**DATASET EXCERPTS:**
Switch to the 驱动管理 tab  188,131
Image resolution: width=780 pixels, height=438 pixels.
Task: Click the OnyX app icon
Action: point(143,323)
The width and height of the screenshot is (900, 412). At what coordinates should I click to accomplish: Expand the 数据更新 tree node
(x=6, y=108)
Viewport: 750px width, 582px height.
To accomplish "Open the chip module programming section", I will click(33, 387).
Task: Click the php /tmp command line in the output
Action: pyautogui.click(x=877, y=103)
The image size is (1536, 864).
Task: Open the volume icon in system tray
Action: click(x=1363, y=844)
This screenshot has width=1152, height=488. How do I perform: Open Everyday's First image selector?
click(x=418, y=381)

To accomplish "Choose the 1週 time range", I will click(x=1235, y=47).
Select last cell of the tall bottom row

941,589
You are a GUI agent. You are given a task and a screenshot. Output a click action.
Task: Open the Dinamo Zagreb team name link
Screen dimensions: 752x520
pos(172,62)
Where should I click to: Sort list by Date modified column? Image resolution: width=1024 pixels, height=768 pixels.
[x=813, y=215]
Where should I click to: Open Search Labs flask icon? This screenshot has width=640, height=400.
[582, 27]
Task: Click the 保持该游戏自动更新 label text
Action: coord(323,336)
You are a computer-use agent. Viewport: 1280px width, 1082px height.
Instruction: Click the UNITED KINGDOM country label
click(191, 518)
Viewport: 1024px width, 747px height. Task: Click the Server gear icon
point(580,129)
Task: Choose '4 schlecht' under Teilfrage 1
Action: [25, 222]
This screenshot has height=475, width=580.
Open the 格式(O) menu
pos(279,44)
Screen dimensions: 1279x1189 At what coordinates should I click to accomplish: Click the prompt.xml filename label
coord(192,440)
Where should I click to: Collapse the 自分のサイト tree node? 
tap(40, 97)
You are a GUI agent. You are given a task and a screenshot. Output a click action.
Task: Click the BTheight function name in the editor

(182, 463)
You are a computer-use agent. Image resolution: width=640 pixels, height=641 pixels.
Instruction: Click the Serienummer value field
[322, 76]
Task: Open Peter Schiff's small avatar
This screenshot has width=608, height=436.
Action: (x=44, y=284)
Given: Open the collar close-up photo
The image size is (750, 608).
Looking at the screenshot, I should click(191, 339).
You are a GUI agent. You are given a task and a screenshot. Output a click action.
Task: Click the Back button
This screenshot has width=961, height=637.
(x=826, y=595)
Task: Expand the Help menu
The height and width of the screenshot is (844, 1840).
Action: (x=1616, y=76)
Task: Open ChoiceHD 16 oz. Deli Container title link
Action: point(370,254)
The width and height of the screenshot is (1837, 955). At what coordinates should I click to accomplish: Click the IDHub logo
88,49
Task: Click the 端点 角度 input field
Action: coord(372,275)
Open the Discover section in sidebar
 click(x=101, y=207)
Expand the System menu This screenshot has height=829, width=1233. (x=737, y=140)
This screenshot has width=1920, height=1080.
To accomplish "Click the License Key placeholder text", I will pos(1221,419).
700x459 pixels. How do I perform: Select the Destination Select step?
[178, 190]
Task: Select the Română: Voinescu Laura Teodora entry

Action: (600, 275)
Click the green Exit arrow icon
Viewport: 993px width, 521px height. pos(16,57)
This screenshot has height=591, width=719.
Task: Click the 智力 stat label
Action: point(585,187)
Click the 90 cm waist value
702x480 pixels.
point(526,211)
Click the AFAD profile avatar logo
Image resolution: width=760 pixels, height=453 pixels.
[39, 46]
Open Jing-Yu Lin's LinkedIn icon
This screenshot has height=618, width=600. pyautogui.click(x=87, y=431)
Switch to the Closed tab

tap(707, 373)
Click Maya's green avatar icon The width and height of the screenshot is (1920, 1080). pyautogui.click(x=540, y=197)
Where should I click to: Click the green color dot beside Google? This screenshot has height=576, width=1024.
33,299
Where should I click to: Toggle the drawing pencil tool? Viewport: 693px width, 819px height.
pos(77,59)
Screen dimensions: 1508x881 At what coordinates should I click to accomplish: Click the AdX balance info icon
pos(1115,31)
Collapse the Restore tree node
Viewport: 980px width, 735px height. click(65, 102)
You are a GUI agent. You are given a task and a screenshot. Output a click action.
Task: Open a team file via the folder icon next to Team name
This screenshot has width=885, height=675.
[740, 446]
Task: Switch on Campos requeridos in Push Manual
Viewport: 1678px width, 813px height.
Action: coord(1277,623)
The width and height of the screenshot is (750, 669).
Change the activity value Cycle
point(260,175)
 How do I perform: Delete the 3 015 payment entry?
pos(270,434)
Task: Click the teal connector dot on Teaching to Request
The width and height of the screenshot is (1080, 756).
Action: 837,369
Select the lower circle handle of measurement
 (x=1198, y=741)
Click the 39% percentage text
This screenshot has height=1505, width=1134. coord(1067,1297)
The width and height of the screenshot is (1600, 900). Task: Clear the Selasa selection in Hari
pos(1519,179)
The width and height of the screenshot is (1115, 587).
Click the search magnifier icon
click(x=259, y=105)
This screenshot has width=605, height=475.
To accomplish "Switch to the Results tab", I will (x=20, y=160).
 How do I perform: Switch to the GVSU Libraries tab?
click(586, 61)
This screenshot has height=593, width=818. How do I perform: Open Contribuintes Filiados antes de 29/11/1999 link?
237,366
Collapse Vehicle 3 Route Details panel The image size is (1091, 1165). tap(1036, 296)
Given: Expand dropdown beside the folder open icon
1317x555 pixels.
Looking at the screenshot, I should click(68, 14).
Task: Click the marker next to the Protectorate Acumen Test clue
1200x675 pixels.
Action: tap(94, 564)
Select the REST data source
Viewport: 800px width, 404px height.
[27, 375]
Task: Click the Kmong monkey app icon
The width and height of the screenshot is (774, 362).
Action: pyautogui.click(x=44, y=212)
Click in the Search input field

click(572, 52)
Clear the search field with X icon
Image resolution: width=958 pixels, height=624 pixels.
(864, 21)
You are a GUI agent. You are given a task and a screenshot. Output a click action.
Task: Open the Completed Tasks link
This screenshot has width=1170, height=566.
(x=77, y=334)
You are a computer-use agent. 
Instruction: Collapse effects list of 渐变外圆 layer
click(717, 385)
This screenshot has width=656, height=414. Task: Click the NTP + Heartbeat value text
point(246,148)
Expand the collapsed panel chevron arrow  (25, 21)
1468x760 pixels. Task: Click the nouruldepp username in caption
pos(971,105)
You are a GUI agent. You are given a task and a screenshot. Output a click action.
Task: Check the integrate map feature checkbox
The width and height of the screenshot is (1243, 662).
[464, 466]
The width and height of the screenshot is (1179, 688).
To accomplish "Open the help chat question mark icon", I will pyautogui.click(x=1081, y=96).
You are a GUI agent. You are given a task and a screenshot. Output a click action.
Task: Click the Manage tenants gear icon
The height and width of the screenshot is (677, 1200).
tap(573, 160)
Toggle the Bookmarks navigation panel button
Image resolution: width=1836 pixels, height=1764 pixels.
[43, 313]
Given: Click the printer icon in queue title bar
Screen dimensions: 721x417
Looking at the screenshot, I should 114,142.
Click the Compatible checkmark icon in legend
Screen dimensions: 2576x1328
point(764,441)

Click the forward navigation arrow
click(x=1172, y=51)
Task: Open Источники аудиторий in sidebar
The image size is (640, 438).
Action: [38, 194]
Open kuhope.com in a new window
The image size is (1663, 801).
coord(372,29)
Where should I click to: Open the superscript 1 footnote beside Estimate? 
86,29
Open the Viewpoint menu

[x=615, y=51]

**AIM OF THE EXERCISE:** Look through the entries and copy every line in which the string "avatar" appears.

**ANSWER BOX:**
Task: Open Peter Schiff's small avatar
Click the AFAD profile avatar logo
Click Maya's green avatar icon The width and height of the screenshot is (1920, 1080). pyautogui.click(x=540, y=197)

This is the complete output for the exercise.